> **TASK STATEMENT**
Without changing anything, output the records below.
== == ==
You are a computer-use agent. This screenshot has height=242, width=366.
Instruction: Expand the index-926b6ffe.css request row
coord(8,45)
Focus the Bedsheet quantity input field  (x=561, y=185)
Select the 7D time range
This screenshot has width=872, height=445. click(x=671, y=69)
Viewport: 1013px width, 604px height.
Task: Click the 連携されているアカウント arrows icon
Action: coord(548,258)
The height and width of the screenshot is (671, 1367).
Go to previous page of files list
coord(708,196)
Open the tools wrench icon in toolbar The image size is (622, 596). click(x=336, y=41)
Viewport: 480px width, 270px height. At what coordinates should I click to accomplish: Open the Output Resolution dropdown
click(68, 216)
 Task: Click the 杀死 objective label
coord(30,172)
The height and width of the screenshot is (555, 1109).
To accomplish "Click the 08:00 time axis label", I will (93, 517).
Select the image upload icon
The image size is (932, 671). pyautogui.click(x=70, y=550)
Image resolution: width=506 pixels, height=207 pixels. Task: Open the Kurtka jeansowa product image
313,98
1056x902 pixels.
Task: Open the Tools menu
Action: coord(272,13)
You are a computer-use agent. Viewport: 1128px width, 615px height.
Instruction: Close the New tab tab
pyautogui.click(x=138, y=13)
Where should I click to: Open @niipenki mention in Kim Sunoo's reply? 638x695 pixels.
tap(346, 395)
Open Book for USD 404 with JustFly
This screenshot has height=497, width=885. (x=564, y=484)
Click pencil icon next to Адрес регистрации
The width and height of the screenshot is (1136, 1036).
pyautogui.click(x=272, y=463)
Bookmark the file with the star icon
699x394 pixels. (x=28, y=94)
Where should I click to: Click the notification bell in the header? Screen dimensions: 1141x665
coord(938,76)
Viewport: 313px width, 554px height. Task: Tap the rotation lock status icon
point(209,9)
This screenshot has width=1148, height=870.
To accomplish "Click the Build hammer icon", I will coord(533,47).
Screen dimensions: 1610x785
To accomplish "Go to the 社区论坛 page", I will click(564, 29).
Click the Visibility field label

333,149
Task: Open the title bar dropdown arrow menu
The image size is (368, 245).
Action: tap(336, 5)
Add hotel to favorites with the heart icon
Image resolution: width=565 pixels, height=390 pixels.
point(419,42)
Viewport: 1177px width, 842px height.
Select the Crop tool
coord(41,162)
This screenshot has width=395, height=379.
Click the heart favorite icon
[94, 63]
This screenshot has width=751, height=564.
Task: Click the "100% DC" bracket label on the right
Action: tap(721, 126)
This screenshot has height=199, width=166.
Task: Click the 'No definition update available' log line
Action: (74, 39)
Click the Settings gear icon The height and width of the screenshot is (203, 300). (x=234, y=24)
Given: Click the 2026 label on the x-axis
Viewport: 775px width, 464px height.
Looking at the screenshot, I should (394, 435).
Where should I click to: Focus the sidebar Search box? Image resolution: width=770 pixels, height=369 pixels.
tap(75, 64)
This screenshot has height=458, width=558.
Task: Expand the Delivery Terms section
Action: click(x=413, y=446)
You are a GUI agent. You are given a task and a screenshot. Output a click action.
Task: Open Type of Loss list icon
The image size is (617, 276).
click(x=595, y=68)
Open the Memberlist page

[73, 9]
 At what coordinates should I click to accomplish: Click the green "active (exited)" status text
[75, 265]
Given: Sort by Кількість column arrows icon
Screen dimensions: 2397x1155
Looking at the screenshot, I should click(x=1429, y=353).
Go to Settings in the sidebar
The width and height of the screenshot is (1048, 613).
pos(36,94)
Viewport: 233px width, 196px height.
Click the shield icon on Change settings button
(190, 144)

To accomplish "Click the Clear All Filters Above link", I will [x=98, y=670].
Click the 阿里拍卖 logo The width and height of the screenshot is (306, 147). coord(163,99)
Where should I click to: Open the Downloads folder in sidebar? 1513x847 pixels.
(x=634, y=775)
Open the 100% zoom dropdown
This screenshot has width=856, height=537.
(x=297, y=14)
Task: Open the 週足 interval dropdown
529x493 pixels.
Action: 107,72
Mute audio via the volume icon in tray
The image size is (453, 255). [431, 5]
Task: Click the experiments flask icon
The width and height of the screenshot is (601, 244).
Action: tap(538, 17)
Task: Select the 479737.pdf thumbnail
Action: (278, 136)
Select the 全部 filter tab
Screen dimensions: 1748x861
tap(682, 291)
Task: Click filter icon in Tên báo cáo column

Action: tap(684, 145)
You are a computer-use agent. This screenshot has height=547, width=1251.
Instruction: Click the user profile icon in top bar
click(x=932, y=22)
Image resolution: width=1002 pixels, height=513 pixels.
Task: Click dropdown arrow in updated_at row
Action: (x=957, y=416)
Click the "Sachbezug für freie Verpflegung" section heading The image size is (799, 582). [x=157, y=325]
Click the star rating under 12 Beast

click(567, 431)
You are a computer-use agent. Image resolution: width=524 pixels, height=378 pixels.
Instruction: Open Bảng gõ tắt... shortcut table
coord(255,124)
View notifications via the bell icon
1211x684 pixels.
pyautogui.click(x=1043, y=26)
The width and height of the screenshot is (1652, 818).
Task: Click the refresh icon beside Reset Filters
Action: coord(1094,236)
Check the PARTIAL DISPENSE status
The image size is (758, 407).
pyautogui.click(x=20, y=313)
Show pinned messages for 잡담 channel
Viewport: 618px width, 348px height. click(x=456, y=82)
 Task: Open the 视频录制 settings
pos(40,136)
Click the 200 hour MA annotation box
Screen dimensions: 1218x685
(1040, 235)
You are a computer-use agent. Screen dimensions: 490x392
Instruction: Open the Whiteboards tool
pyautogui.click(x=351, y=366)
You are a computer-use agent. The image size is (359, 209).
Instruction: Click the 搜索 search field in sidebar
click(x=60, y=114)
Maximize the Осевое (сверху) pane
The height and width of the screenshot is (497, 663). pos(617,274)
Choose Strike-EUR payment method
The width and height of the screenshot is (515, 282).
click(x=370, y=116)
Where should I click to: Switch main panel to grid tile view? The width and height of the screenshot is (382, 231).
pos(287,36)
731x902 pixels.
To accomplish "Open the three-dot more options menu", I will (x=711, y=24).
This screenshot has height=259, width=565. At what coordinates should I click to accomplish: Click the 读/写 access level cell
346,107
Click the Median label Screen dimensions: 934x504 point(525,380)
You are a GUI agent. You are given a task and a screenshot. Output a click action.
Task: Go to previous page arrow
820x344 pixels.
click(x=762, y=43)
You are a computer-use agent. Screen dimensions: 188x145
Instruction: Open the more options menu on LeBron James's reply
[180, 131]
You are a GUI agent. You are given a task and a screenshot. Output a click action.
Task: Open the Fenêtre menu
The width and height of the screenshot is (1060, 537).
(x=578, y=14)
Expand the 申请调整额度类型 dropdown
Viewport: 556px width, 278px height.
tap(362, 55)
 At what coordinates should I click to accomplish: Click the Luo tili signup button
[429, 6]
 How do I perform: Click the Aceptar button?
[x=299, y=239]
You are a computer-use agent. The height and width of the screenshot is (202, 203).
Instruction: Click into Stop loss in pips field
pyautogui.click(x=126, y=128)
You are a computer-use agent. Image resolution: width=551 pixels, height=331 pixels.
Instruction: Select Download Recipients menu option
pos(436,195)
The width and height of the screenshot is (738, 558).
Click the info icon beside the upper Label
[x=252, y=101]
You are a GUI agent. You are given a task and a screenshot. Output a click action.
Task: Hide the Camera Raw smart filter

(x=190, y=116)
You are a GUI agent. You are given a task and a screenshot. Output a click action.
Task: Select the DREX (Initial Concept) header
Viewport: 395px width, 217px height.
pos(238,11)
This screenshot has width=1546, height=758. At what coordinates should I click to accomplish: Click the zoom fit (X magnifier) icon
== == ==
> **EXPECTED ANSWER**
You are a computer-use agent. This screenshot has height=242, width=366.
Instruction: Expand the index-926b6ffe.css request row
coord(8,45)
Focus the Bedsheet quantity input field  (x=561, y=185)
Select the 7D time range
This screenshot has width=872, height=445. click(x=671, y=69)
Viewport: 1013px width, 604px height.
Task: Click the 連携されているアカウント arrows icon
Action: coord(548,258)
The height and width of the screenshot is (671, 1367).
Go to previous page of files list
coord(708,196)
Open the tools wrench icon in toolbar The image size is (622, 596). click(x=336, y=41)
Viewport: 480px width, 270px height. At what coordinates should I click to accomplish: Open the Output Resolution dropdown
click(68, 216)
 Task: Click the 杀死 objective label
coord(30,172)
The height and width of the screenshot is (555, 1109).
To accomplish "Click the 08:00 time axis label", I will (93, 517).
Select the image upload icon
The image size is (932, 671). pyautogui.click(x=70, y=550)
Image resolution: width=506 pixels, height=207 pixels. Task: Open the Kurtka jeansowa product image
313,98
1056x902 pixels.
Task: Open the Tools menu
Action: coord(272,13)
You are a computer-use agent. Viewport: 1128px width, 615px height.
Instruction: Close the New tab tab
pyautogui.click(x=138, y=13)
Where should I click to: Open @niipenki mention in Kim Sunoo's reply? 638x695 pixels.
tap(346, 395)
Open Book for USD 404 with JustFly
This screenshot has height=497, width=885. (x=564, y=484)
Click pencil icon next to Адрес регистрации
The width and height of the screenshot is (1136, 1036).
pyautogui.click(x=272, y=463)
Bookmark the file with the star icon
699x394 pixels. (x=28, y=94)
Where should I click to: Click the notification bell in the header? Screen dimensions: 1141x665
coord(938,76)
Viewport: 313px width, 554px height. Task: Tap the rotation lock status icon
point(209,9)
This screenshot has width=1148, height=870.
To accomplish "Click the Build hammer icon", I will coord(533,47).
Screen dimensions: 1610x785
To accomplish "Go to the 社区论坛 page", I will click(564, 29).
Click the Visibility field label

333,149
Task: Open the title bar dropdown arrow menu
The image size is (368, 245).
Action: tap(336, 5)
Add hotel to favorites with the heart icon
Image resolution: width=565 pixels, height=390 pixels.
point(419,42)
Viewport: 1177px width, 842px height.
Select the Crop tool
coord(41,162)
This screenshot has width=395, height=379.
Click the heart favorite icon
[94, 63]
This screenshot has width=751, height=564.
Task: Click the "100% DC" bracket label on the right
Action: tap(721, 126)
This screenshot has height=199, width=166.
Task: Click the 'No definition update available' log line
Action: (74, 39)
Click the Settings gear icon The height and width of the screenshot is (203, 300). (x=234, y=24)
Given: Click the 2026 label on the x-axis
Viewport: 775px width, 464px height.
Looking at the screenshot, I should (394, 435).
Where should I click to: Focus the sidebar Search box? Image resolution: width=770 pixels, height=369 pixels.
tap(75, 64)
This screenshot has height=458, width=558.
Task: Expand the Delivery Terms section
Action: click(x=413, y=446)
You are a GUI agent. You are given a task and a screenshot. Output a click action.
Task: Open Type of Loss list icon
The image size is (617, 276).
click(x=595, y=68)
Open the Memberlist page

[73, 9]
 At what coordinates should I click to accomplish: Click the green "active (exited)" status text
[75, 265]
Given: Sort by Кількість column arrows icon
Screen dimensions: 2397x1155
Looking at the screenshot, I should click(x=1429, y=353).
Go to Settings in the sidebar
The width and height of the screenshot is (1048, 613).
pos(36,94)
Viewport: 233px width, 196px height.
Click the shield icon on Change settings button
(190, 144)

To accomplish "Click the Clear All Filters Above link", I will [x=98, y=670].
Click the 阿里拍卖 logo The width and height of the screenshot is (306, 147). coord(163,99)
Where should I click to: Open the Downloads folder in sidebar? 1513x847 pixels.
(x=634, y=775)
Open the 100% zoom dropdown
This screenshot has width=856, height=537.
(x=297, y=14)
Task: Open the 週足 interval dropdown
529x493 pixels.
Action: 107,72
Mute audio via the volume icon in tray
The image size is (453, 255). [431, 5]
Task: Click the experiments flask icon
The width and height of the screenshot is (601, 244).
Action: tap(538, 17)
Task: Select the 479737.pdf thumbnail
Action: (278, 136)
Select the 全部 filter tab
Screen dimensions: 1748x861
tap(682, 291)
Task: Click filter icon in Tên báo cáo column

Action: tap(684, 145)
You are a computer-use agent. This screenshot has height=547, width=1251.
Instruction: Click the user profile icon in top bar
click(x=932, y=22)
Image resolution: width=1002 pixels, height=513 pixels.
Task: Click dropdown arrow in updated_at row
Action: (x=957, y=416)
Click the "Sachbezug für freie Verpflegung" section heading The image size is (799, 582). [x=157, y=325]
Click the star rating under 12 Beast

click(567, 431)
You are a computer-use agent. Image resolution: width=524 pixels, height=378 pixels.
Instruction: Open Bảng gõ tắt... shortcut table
coord(255,124)
View notifications via the bell icon
1211x684 pixels.
pyautogui.click(x=1043, y=26)
The width and height of the screenshot is (1652, 818).
Task: Click the refresh icon beside Reset Filters
Action: coord(1094,236)
Check the PARTIAL DISPENSE status
The image size is (758, 407).
pyautogui.click(x=20, y=313)
Show pinned messages for 잡담 channel
Viewport: 618px width, 348px height. click(x=456, y=82)
 Task: Open the 视频录制 settings
pos(40,136)
Click the 200 hour MA annotation box
Screen dimensions: 1218x685
(1040, 235)
You are a computer-use agent. Screen dimensions: 490x392
Instruction: Open the Whiteboards tool
pyautogui.click(x=351, y=366)
You are a computer-use agent. The image size is (359, 209).
Instruction: Click the 搜索 search field in sidebar
click(x=60, y=114)
Maximize the Осевое (сверху) pane
The height and width of the screenshot is (497, 663). pos(617,274)
Choose Strike-EUR payment method
The width and height of the screenshot is (515, 282).
click(x=370, y=116)
Where should I click to: Switch main panel to grid tile view? The width and height of the screenshot is (382, 231).
pos(287,36)
731x902 pixels.
To accomplish "Open the three-dot more options menu", I will (x=711, y=24).
This screenshot has height=259, width=565. At what coordinates should I click to accomplish: Click the 读/写 access level cell
346,107
Click the Median label Screen dimensions: 934x504 point(525,380)
You are a GUI agent. You are given a task and a screenshot. Output a click action.
Task: Go to previous page arrow
820x344 pixels.
click(x=762, y=43)
You are a computer-use agent. Screen dimensions: 188x145
Instruction: Open the more options menu on LeBron James's reply
[180, 131]
You are a GUI agent. You are given a task and a screenshot. Output a click action.
Task: Open the Fenêtre menu
The width and height of the screenshot is (1060, 537).
(x=578, y=14)
Expand the 申请调整额度类型 dropdown
Viewport: 556px width, 278px height.
tap(362, 55)
 At what coordinates should I click to accomplish: Click the Luo tili signup button
[429, 6]
 How do I perform: Click the Aceptar button?
[x=299, y=239]
You are a computer-use agent. The height and width of the screenshot is (202, 203).
Instruction: Click into Stop loss in pips field
pyautogui.click(x=126, y=128)
You are a computer-use agent. Image resolution: width=551 pixels, height=331 pixels.
Instruction: Select Download Recipients menu option
pos(436,195)
The width and height of the screenshot is (738, 558).
Click the info icon beside the upper Label
[x=252, y=101]
You are a GUI agent. You are given a task and a screenshot. Output a click action.
Task: Hide the Camera Raw smart filter

(x=190, y=116)
You are a GUI agent. You are given a task and a screenshot. Output a click action.
Task: Select the DREX (Initial Concept) header
Viewport: 395px width, 217px height.
pos(238,11)
This screenshot has width=1546, height=758. At what coordinates should I click to accomplish: Click the zoom fit (X magnifier) icon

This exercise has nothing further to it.